Internationaler Tag für Frauen und Mädchen in der Wissenschaft
💪Heute, am Internationalen Tag der Vereinten Nationen für Frauen und Mädchen in der Wissenschaft, feiern wir Wegbereiterinnen und setzen uns gleichzeitig mit gravierenden Ungleichheiten auseinander. ♀️⚖️♂️ Weltweit machen Frauen nur 35 % der Studierenden in MINT-Fächern und weniger als 30 % der 👩🔬 Forscherinnen aus – obwohl ihre entscheidenden Innovationen den Fortschritt vorantreiben.

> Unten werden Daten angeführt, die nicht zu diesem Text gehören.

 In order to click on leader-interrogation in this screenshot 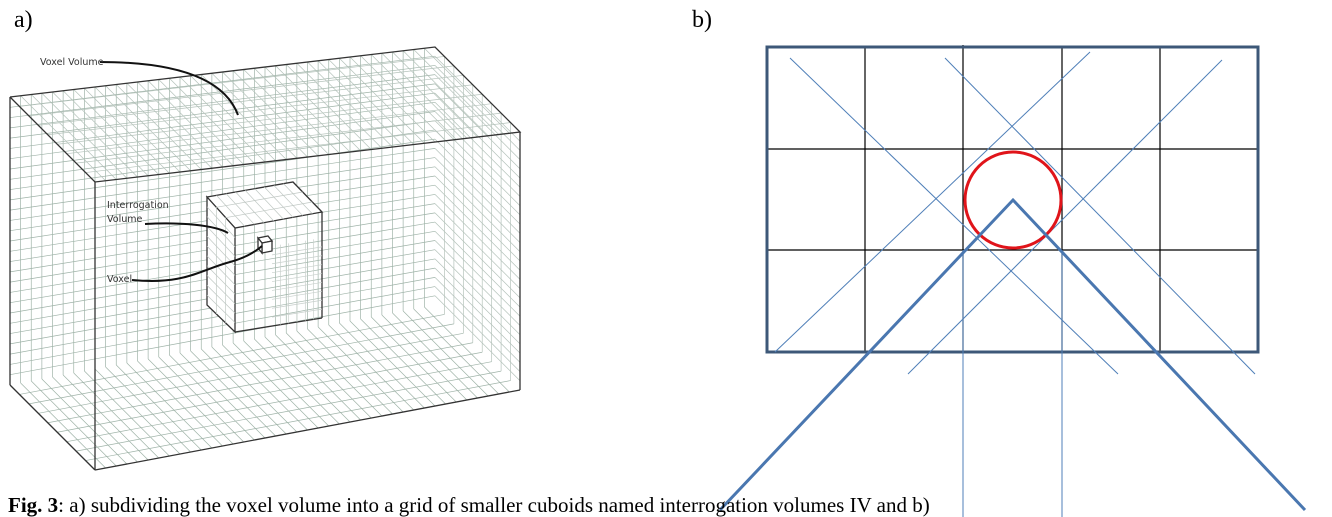, I will do `click(186, 228)`. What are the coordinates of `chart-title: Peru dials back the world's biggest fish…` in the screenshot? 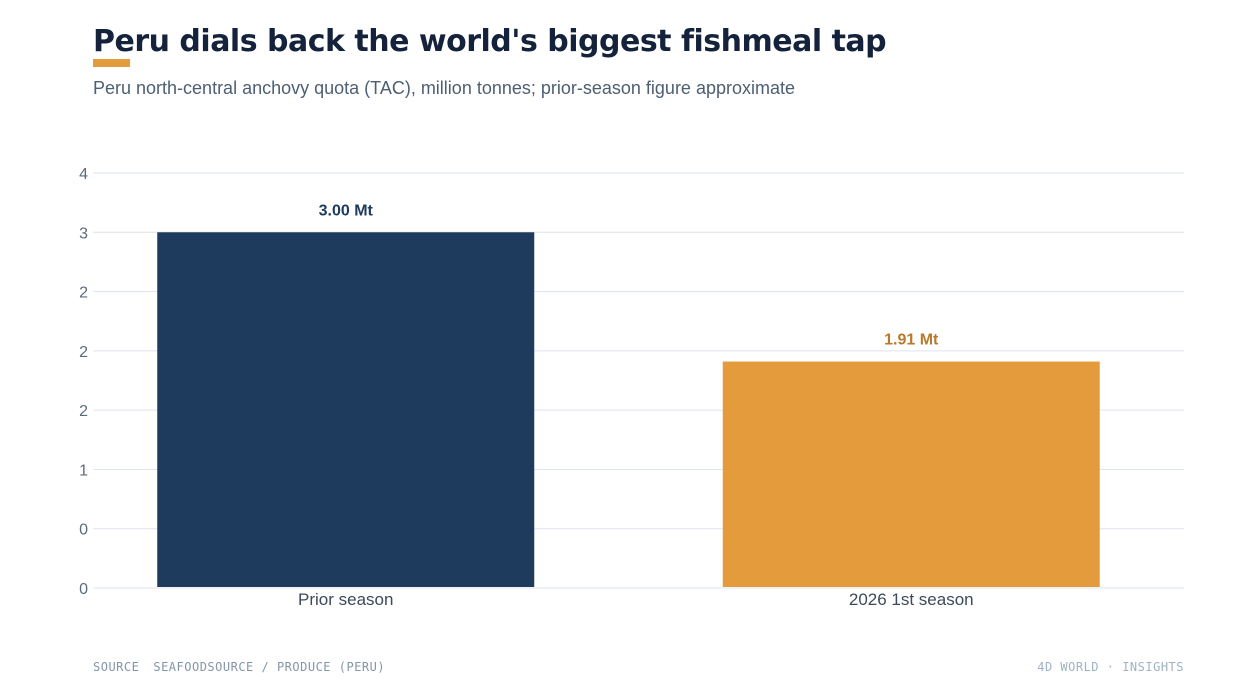 It's located at (490, 42).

❔Wir haben drei unserer Forscherinnen gefragt, welchen Rat sie jungen Mädchen geben würden, die in die Welt der Wissenschaft einsteigen möchten. Hier sind ihre Antworten:
👩🔬 💬Melanie Märklin (Translationale Immunologie | Salihlab): Bleib neugierig, stell Fragen und hab keine Angst, Raum einzunehmen – deine Ideen sind wichtig! Wissenschaft ist kein einheitlicher Weg und kein bestimmter Typ Mensch. Es ist ein Feld voller Möglichkeiten, die es zu erkunden gilt. Vertraue dir selbst, lerne weiter und lass dich von deinen Interessen leiten.

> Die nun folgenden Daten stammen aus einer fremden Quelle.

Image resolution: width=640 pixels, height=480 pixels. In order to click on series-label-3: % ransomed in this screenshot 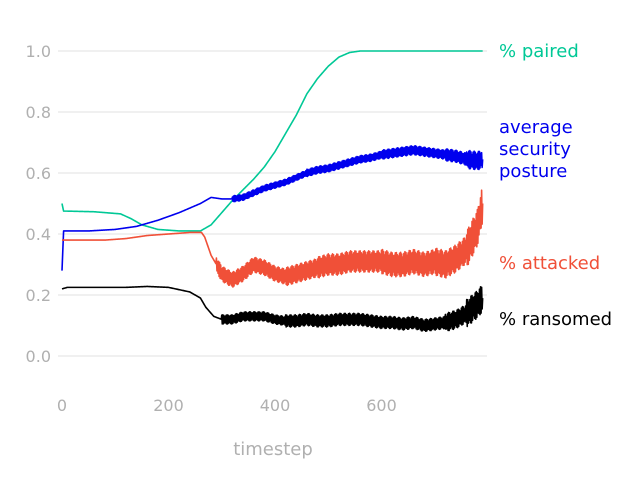, I will do `click(556, 320)`.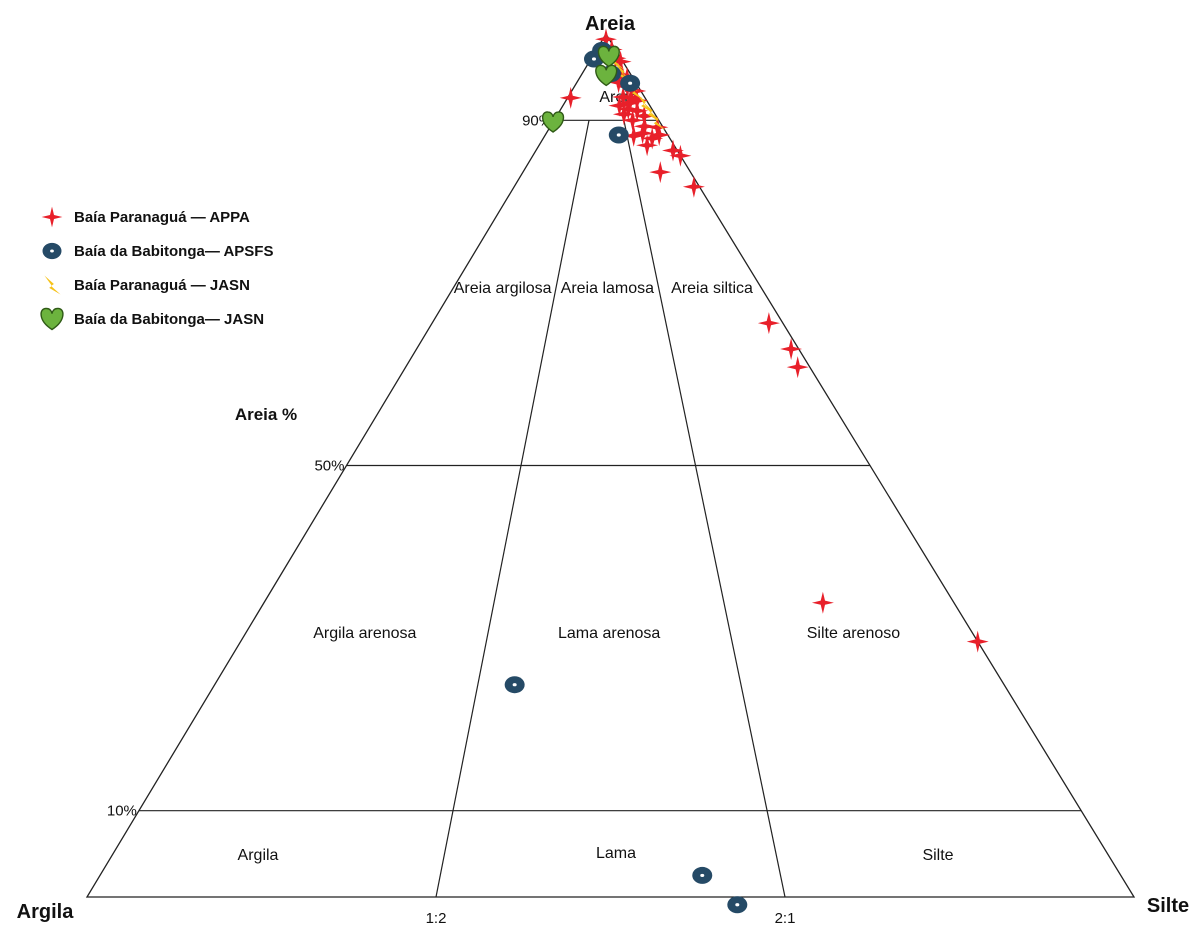  What do you see at coordinates (854, 634) in the screenshot?
I see `region-label-silte-arenoso: Silte arenoso` at bounding box center [854, 634].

👩🔬 💬 Ilona Hagelstein (Translationale Immunologie | Salihlab): Mein Weg in die Wissenschaft verlief nicht geradlinig, und ich habe Forschung mit Familienleben kombiniert. Was in der Wissenschaft am wichtigsten ist, sind Neugier, kritisches Denken und Beharrlichkeit. Die Forschung profitiert von vielfältigen Hintergründen und Perspektiven. Wenn du gerne Fragen stellst und Probleme löst, kann eine Karriere in der Wissenschaft sowohl herausfordernd als auch zutiefst bereichernd sein.

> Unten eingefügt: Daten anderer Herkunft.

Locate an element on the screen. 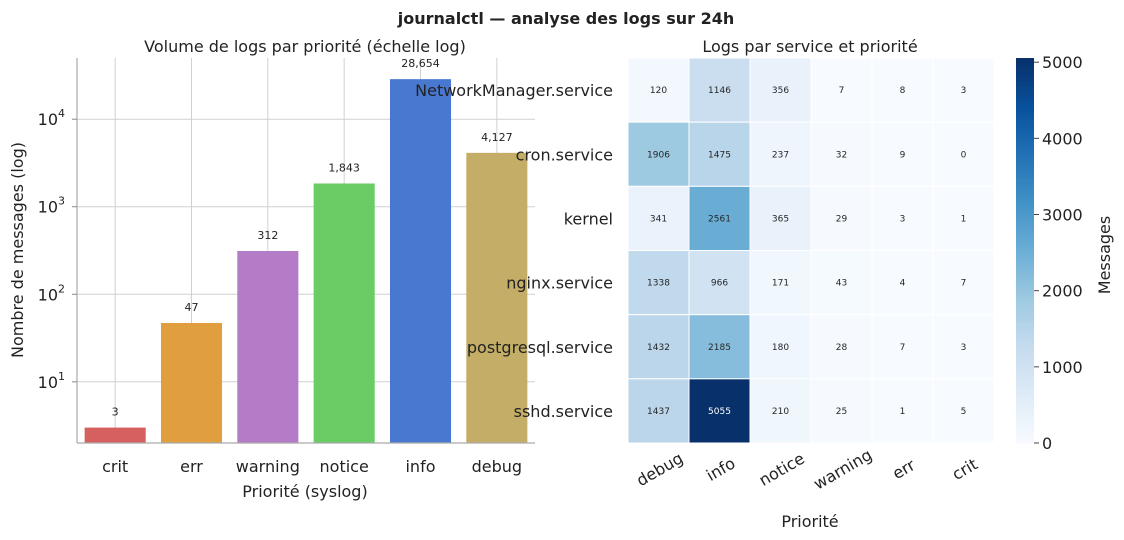 The width and height of the screenshot is (1124, 540). bar-y-tick-exponent: 4 is located at coordinates (62, 114).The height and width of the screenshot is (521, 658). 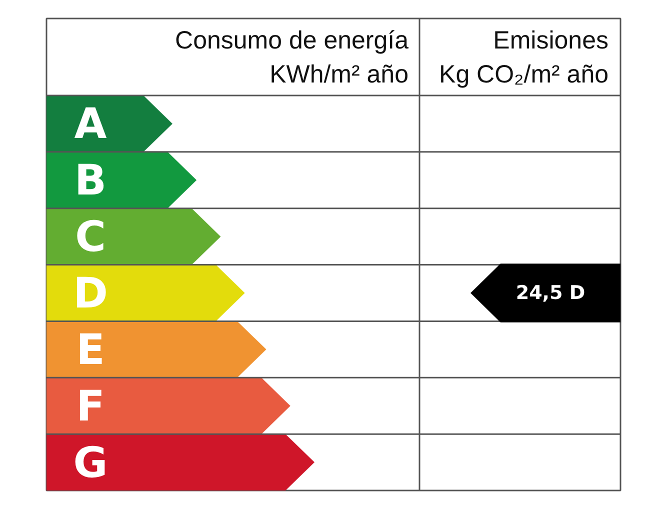 What do you see at coordinates (90, 293) in the screenshot?
I see `y-tick-label: D` at bounding box center [90, 293].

👩🔬 💬Naomi Hönisch Gravel (Peptidbasierte Immuntherapie): Zu Beginn meiner Promotion hatte ich Angst, „dumme“ Fragen zu stellen, weil ich befürchtete, dafür kritisiert zu werden, dass ich „einfache“ Dinge nicht verstehe. Dann fing ich an, Vorträge über meine Arbeit zu halten – und genau die Leute, vor denen ich Angst hatte, stellten mir genau diese Fragen. Also traut euch! Denkt laut! Stellt eure „dummen“ Fragen! Neugierde beflügelt Kreativität und Ausdauer. Ihr gehört genauso hierher wie alle anderen auch.